BEGIN
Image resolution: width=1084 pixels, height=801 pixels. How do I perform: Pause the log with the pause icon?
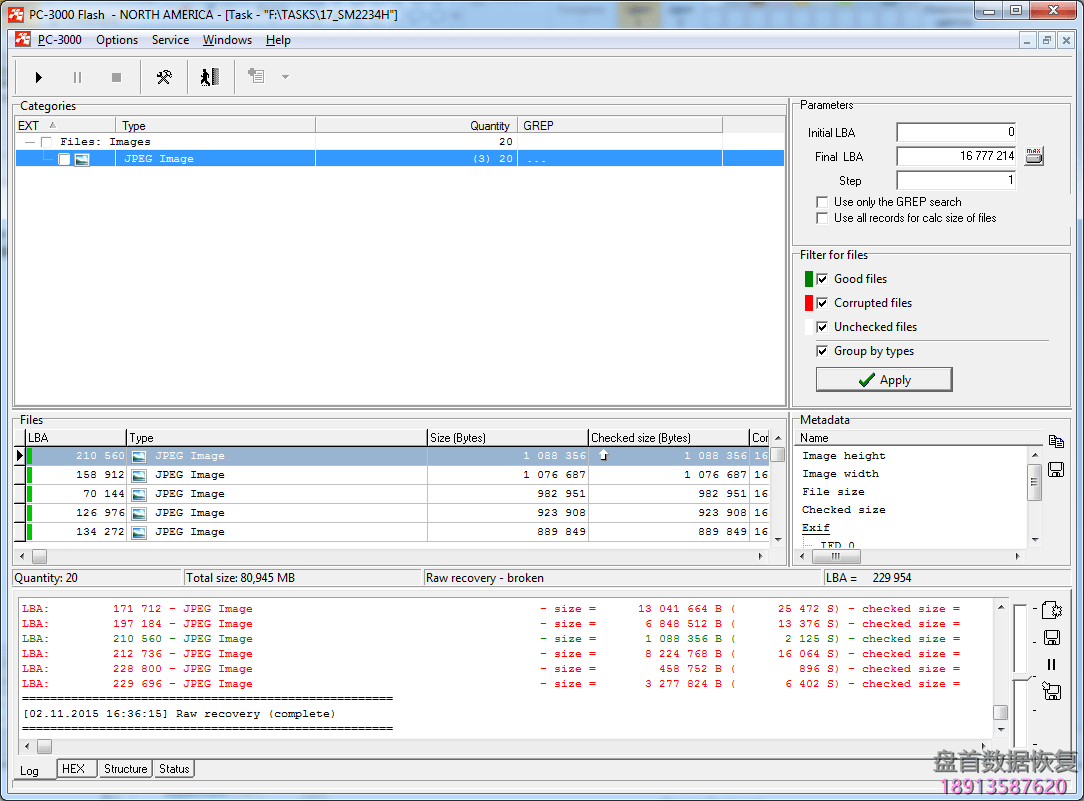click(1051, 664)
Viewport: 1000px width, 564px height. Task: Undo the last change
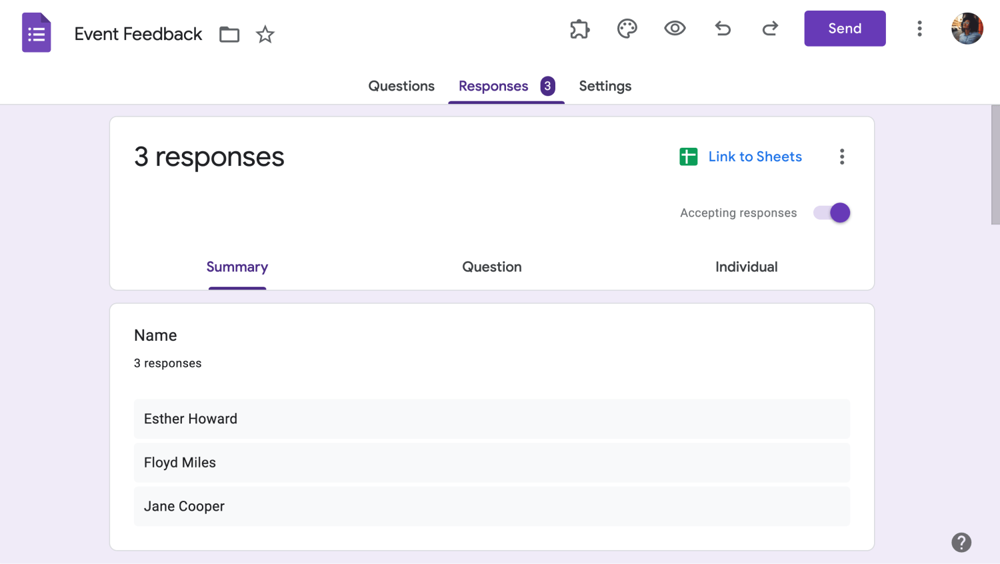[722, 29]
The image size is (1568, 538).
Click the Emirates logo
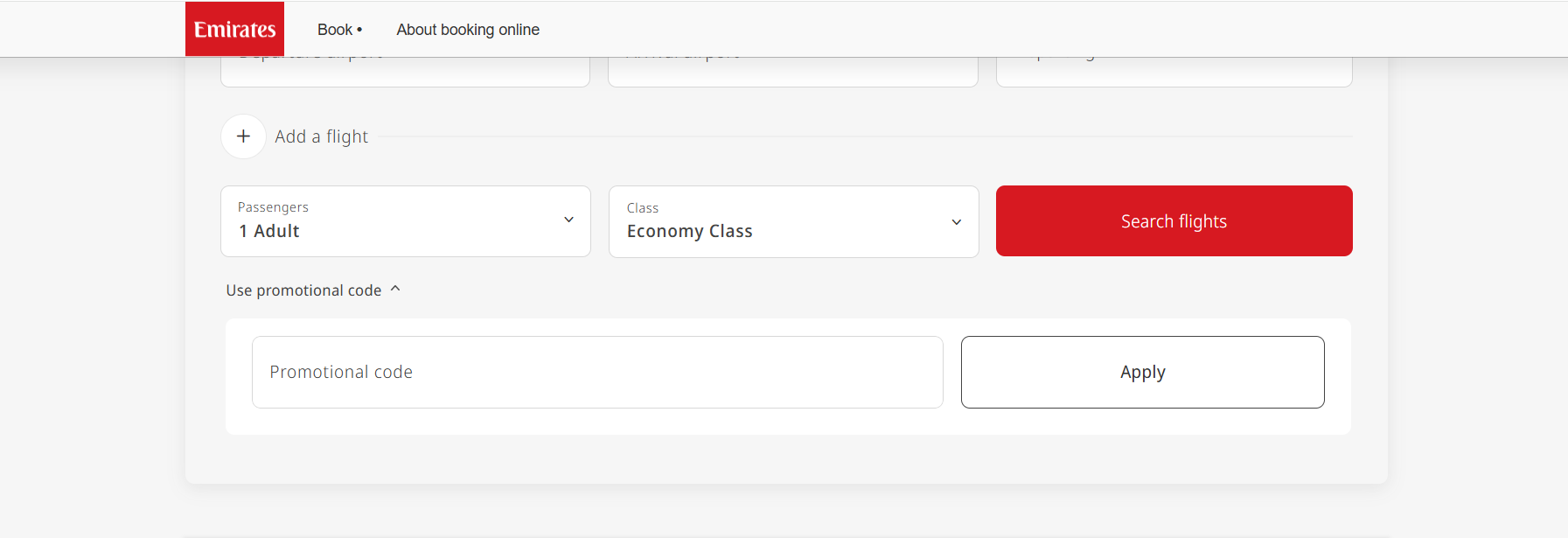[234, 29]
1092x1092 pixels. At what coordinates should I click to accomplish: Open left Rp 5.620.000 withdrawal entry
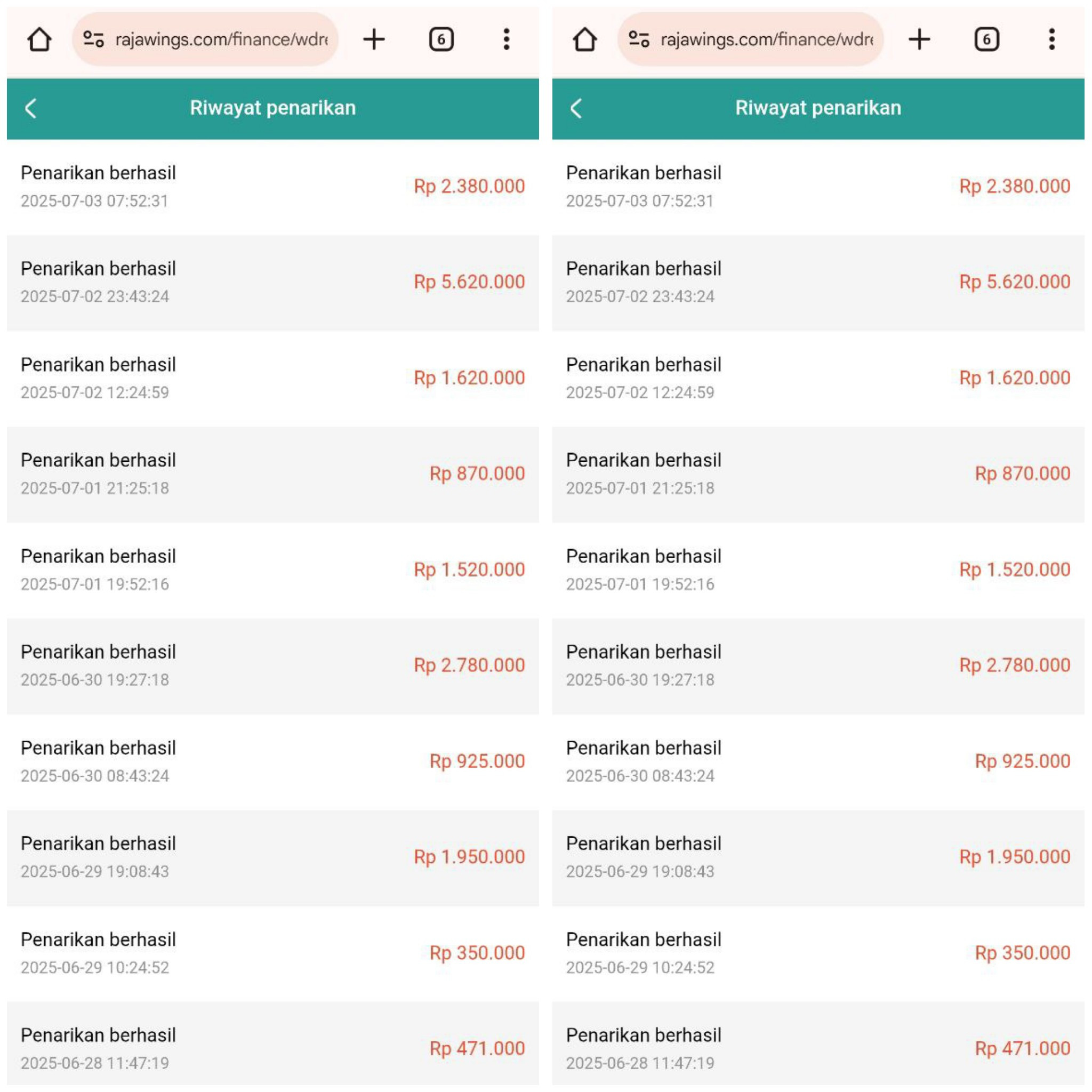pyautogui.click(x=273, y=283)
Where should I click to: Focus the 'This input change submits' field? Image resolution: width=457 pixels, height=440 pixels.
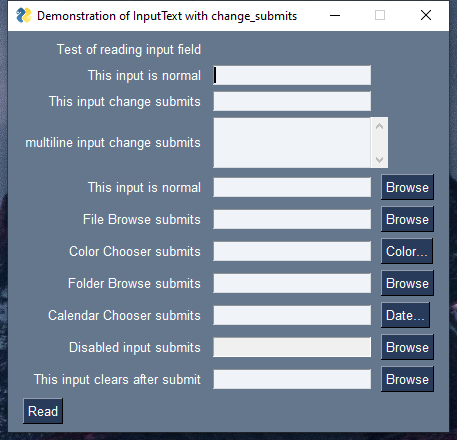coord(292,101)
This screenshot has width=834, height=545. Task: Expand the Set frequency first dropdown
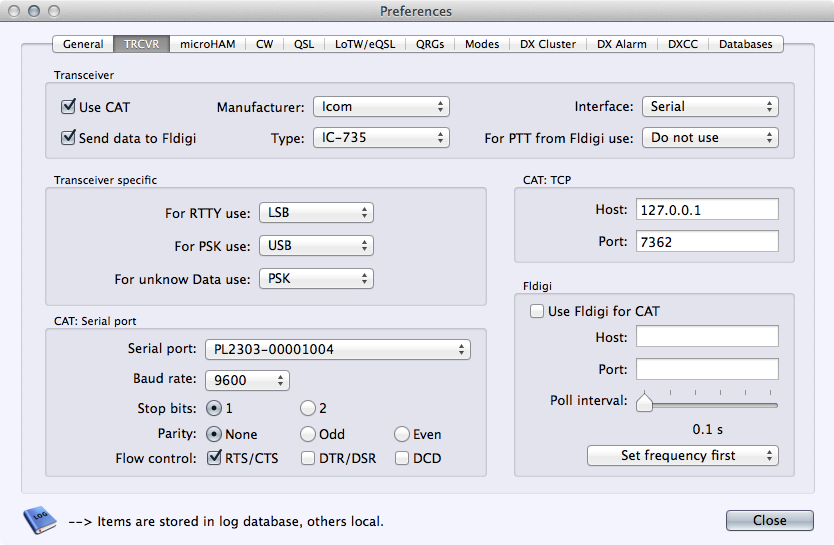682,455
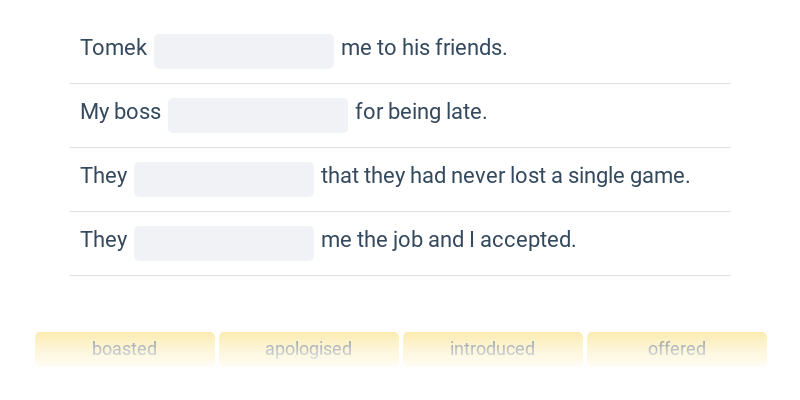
END
§ **PROBLEM TO SOLVE**
Line by line, write out the data above exactly, without the pictures.

§ **YOUR SOLUTION**
Image resolution: width=1084 pixels, height=801 pixels. How do I perform: Pause the log with the pause icon?
click(1051, 664)
Viewport: 1000px width, 564px height. Task: Undo the last change
[722, 29]
The image size is (1568, 538).
Click the Emirates logo
[234, 29]
1092x1092 pixels. At what coordinates should I click to accomplish: Open left Rp 5.620.000 withdrawal entry
pyautogui.click(x=273, y=283)
Where should I click to: Focus the 'This input change submits' field? Image resolution: width=457 pixels, height=440 pixels.
coord(292,101)
This screenshot has width=834, height=545. Task: Expand the Set frequency first dropdown
682,455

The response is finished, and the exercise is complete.